Songs for a lost world (Canciones para un mundo perdido) es el primer álbum de The Cure en 16 años, lanzado el pasado viernes 1° de noviembre. Es una trabajo implacablemente serio y triste cuyas letras y arreglos huelen a muerte, con un total de ocho largos temas que suenan majestuosos pero no reniegan de la energía post-punk, el miedo y el odio que la célebre banda tenía en sus inicios.
Si bien siempre fueron un grupo oscuro, aquí es indudable que su líder Robert Smith acusó el terrible impacto de la muerte de su madre, su padre y un hermano durante el tiempo que no sacaron discos.
Los fans se enteraron de algunos hechos en sus shows, por ejemplo un recital en octubre de 2022 donde Smith contó que le dedicaba el tema I can never say goodbye (Nunca te puedo decir adiós) a su hermano Richard, “recientemente fallecido”.
Además, en un reportaje de ese año, contó que “Perdí a mi madre, a mi padre y a mi hermano hace poco, y obviamente eso tuvo un efecto en mí y en las canciones”.
Un álbum magnífico
Smith grabó Songs for a lost world, que anteriormente tenía el título provisional Live from the moon, con el coproductor Paul Corkett y cinco músicos que se unieron a The Cure entre los años ’70 y 2010. Hay citas a William Shakespeare y el poeta británico del siglo XIX Ernest Dowson, y el arte de tapa muestra una escultura del fallecido artista esloveno Janez Pirnat.
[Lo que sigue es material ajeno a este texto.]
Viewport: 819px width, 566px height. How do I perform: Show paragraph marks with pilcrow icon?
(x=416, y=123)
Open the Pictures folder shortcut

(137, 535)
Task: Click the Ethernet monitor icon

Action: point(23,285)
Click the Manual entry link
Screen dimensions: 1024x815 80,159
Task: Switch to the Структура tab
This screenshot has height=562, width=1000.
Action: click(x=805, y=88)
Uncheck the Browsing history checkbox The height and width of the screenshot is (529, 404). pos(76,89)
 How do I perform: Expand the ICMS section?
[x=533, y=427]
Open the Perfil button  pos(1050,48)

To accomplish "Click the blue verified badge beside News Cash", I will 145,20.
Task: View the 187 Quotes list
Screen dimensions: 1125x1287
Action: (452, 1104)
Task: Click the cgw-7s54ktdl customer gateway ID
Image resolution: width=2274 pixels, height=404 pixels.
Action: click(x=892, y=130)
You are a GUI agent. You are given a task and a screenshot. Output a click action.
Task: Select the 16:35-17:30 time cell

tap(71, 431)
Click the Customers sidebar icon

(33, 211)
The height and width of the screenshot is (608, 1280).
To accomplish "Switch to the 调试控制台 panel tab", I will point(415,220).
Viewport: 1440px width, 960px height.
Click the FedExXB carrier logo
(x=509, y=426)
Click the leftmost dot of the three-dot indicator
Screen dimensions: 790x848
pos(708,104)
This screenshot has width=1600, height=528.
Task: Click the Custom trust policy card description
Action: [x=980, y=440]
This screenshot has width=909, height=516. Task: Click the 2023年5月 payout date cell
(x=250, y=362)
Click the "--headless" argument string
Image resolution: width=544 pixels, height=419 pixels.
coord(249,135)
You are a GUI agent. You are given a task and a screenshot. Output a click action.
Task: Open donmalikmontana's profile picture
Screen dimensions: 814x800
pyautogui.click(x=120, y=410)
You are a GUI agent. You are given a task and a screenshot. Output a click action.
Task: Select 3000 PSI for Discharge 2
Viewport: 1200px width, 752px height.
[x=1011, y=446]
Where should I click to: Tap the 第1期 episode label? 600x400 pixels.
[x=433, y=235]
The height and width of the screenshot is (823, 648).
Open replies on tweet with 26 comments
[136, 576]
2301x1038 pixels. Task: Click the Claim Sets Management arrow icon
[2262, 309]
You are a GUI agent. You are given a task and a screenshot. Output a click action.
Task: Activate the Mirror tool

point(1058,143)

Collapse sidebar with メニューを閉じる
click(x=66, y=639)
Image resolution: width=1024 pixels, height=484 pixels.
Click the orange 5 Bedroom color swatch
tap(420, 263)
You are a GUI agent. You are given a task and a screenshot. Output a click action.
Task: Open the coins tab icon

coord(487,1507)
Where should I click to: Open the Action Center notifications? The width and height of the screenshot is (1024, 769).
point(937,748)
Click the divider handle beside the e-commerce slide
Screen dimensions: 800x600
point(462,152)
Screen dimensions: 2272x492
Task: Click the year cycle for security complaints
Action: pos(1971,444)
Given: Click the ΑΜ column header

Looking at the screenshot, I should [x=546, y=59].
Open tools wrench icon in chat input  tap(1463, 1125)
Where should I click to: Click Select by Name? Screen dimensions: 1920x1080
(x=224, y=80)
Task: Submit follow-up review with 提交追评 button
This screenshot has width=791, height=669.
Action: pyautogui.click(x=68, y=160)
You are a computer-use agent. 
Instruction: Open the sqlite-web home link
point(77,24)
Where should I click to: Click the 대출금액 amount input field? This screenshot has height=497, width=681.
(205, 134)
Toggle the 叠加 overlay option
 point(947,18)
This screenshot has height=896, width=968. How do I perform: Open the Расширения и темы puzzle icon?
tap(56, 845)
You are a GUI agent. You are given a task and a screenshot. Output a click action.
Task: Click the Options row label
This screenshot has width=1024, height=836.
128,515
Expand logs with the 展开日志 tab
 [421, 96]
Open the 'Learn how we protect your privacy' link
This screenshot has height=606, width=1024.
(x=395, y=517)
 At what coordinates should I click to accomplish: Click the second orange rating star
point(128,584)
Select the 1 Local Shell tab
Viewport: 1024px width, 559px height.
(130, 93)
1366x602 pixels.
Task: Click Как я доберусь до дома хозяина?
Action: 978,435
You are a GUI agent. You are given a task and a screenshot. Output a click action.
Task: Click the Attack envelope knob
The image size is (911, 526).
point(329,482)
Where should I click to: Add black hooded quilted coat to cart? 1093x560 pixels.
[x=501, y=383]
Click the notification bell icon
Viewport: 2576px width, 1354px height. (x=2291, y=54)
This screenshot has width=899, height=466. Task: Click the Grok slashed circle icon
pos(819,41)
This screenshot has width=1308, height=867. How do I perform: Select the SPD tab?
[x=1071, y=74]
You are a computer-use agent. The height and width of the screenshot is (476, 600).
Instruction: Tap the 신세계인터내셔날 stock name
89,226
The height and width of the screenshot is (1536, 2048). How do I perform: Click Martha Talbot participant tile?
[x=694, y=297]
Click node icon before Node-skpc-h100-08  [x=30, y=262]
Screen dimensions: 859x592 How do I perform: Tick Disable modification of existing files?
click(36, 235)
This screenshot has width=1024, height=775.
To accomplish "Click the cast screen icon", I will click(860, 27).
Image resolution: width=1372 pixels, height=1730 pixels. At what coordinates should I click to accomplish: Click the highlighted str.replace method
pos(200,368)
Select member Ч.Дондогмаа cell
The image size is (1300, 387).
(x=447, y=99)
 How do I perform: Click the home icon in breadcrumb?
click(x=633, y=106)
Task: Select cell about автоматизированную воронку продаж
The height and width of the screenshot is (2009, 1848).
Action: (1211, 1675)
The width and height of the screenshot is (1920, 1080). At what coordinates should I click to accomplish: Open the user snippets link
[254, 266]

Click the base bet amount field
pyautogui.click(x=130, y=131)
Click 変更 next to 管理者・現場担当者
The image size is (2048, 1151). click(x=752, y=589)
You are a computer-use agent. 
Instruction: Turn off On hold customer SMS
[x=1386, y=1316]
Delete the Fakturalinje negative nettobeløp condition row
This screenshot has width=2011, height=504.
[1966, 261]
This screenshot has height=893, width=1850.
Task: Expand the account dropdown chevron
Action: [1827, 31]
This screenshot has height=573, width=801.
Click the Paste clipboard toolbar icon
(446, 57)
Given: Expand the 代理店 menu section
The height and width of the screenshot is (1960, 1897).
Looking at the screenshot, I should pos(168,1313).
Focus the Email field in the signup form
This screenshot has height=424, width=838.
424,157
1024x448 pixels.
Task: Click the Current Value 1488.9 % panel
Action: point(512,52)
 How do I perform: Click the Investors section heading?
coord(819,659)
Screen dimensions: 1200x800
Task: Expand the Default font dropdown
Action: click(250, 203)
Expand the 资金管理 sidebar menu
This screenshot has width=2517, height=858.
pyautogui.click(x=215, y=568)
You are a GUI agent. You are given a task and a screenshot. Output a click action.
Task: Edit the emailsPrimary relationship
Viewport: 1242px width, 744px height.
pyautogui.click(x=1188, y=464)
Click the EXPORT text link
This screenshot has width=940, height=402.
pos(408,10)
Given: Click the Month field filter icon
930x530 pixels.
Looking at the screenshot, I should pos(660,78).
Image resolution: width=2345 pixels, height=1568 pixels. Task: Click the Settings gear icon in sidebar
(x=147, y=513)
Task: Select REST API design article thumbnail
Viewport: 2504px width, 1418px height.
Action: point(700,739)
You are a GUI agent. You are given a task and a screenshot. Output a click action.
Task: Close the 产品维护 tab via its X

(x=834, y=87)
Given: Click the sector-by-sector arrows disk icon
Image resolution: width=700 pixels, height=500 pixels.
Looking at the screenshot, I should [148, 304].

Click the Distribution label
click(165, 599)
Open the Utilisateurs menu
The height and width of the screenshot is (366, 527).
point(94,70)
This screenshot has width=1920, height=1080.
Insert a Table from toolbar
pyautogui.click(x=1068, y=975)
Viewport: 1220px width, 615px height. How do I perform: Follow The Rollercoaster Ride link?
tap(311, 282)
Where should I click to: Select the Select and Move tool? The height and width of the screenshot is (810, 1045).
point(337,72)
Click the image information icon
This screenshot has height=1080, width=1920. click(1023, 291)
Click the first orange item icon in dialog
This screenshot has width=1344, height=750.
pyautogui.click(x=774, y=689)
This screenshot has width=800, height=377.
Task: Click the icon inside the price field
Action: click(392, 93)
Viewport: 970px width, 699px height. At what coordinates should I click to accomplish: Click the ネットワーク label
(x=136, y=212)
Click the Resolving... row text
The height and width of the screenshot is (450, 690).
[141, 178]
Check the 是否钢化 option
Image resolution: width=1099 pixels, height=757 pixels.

El resultado es un magnífico testamento inquietante y aterradoramente poético, repleto de emociones de pérdida, audaz en su maraña de guitarras melódicas y rico en melancolía, rematado con el maullido siempre dolorido de Smith, sumido aún más en la consternación.
Durante la mayor parte de la historia de The Cure, la banda realizó álbumes oscuros y cohesivos como Pornography de 1982 y Disintegration de 1989, que reflejan las raíces góticas y post-punk de la banda. Pero lo que empujó a The Cure a la popularidad masiva de estadios fueron éxitos brillantes y pegadizos como Why can’t I be you y Friday I’m in love. Ahora, en Songs of a lost world, no hay exponentes de ambos extremos: todo es pesimismo, una característica que para sus fans lo convierte en una obra maestra.
El disco arranca con un triste inicio instrumental (Alone), que hace un guiño al fúnebre final de David Bowie en Blackstar, justo antes que Robert Smith cante “Este es el final de cada canción que cantamos, el fuego se redujo a cenizas y las estrellas se oscurecieron con lágrimas”.
Luego llega una balada con mucho piano y las súplicas necesitadas de And nothing is forever (con versos como “Prométete que al final estarás conmigo”) y el tic-tac de A fragile thing, donde dice: ““Esta soledad me ha cambiado”.
Más adelante, en All I am, Smith se inclina hacia cómo su obsesión por la pérdida y las malas decisiones (“una ignorancia de la historia y sus consecuencias… su cansada danza con la edad y la resignación”).
Y mientras que las tres canciones iniciales están repletas de piano abierto y sintetizador humeante, cortesía del tecladista Roger O’Donnell, Warsong y Drone nodrone dan paso a las estridentes guitarras de Reeves Gabrels, conocido por muchos por su paso en el grupo Tin Machine, de Bowie. Paradójicamente, la muerte puede ser más que un mero subtexto en el disco, pero Smith nunca ha sonado más vivo.
La belleza solitaria y la emoción compleja de I can never say goodbye sorprende con versos como ”Algo malvado viene hacia acá de la noche cruel y traicionera… para robarle la vida a mi hermano”.
El cierre es con los 10 minutos de Endsong, donde el cantante de 65 años recuerda las “esperanzas y sueños” de un mundo no tan perdido con un tono agridulce. “¿Qué fue de ese niño y del mundo que consideraba suyo? Estoy afuera, en la oscuridad, preguntándome cómo me hice tan viejo. Todo se acabó”.